ERI does about $50 million yearly in revenue and employees about 400. Its shredder in Fresno processes up to 20,000 pounds of e-waste hourly and its second shredding facility is coming online by the end of the first quarter of 2011. A third shredder is in the works for Indiana.
The company exports no electronic waste, processing obsolete electronics and extracting the copper, plastics, glass and precious metals they contain. Best Buy and approximately 2,500 other client companies rely on ERI’s services.
In 2009, the company signed a long-term contract with LS Nikko, one of the world’s largest copper smelters, to undertake an urban mining operation. The Korean company, instead of mining raw copper from the ground, wanted to mine copper from discarded electronics.
“It’s more profitable to mine these metals above ground than underground because it saves more energy,” says Shegerian, who in turn sells these metals to smelters around the globe. “Urban mining is the now a recognized and legitimate source of mining.”

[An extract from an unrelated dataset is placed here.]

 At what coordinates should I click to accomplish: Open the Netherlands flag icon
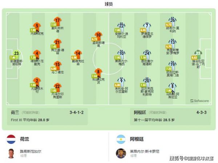tap(11, 139)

ERI was one of the early founders and supporters of the e-Stewards program at the Basel Action Network (BAN), a nonprofit organization that works against the disproportionate dumping of toxic waste in the world's poorest villages. The fastest-growing toxic waste stream on earth is from computers, mobile phones and other electronics, BAN says. Through its e-Stewards program, BAN certifies electronic recyclers who have committed to environmentally sound standards for disposing of electronic waste.
“Increasingly, along with the carbon footprint, every major enterprise is beginning to realize that there’s also a toxic footprint, and needs to take steps to ensure that their own electronic equipment at the end of its life goes only to the most responsible recyclers, and those are the e-Standards certified recyclers,” said Jim Puckett, executive director of BAN, who pointed to Shegerian as someone who has helped raise the bar in the recycling movement. BAN also has an e-Stewards enterprise program for major institutions and corporations that have agreed to make their best effort to only use e-Stewards recyclers. Among the enterprises that have adopted the e-Standard are Samsung of Korea, Bank of America and Wells Fargo.

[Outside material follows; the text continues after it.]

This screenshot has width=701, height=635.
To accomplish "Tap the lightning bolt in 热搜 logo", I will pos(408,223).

Meanwhile, e-waste legislation has been tightening. To date, 27 states have passed such legislation, which requires e-waste to be recycled in proportion to how much a firm sells.
In 2008, Shegerian purchased the phone number 1-800-Recycling and the corresponding Web site, 1800recycling.com, services that streamline the recycling process. He launched the website and brand late last year. By calling or visiting the online site, users can select specific recyclable products from a provided list and enter their zip code to access a comprehensive index of appropriate local recycling facilities. Recently, 1800-Recycling also launched a corresponding iPhone application, “My Recycle List.”